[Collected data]
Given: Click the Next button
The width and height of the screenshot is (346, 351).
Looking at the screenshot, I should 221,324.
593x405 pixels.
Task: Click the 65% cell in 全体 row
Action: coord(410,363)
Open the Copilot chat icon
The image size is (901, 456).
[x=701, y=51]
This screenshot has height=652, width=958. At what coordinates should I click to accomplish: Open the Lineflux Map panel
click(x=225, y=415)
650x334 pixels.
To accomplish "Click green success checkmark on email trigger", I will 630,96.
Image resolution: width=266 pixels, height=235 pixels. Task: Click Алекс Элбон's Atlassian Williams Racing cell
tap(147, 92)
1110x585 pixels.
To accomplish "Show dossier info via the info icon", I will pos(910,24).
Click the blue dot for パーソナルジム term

* _WORK REQUEST_
Transcribe every line of the data, exactly as it stands.

* _EXERCISE OUTPUT_
Given: Click the Next button
The width and height of the screenshot is (346, 351).
Looking at the screenshot, I should 221,324.
593x405 pixels.
Task: Click the 65% cell in 全体 row
Action: coord(410,363)
Open the Copilot chat icon
The image size is (901, 456).
[x=701, y=51]
This screenshot has height=652, width=958. At what coordinates should I click to accomplish: Open the Lineflux Map panel
click(x=225, y=415)
650x334 pixels.
To accomplish "Click green success checkmark on email trigger", I will 630,96.
Image resolution: width=266 pixels, height=235 pixels. Task: Click Алекс Элбон's Atlassian Williams Racing cell
tap(147, 92)
1110x585 pixels.
To accomplish "Show dossier info via the info icon", I will pos(910,24).
Click the blue dot for パーソナルジム term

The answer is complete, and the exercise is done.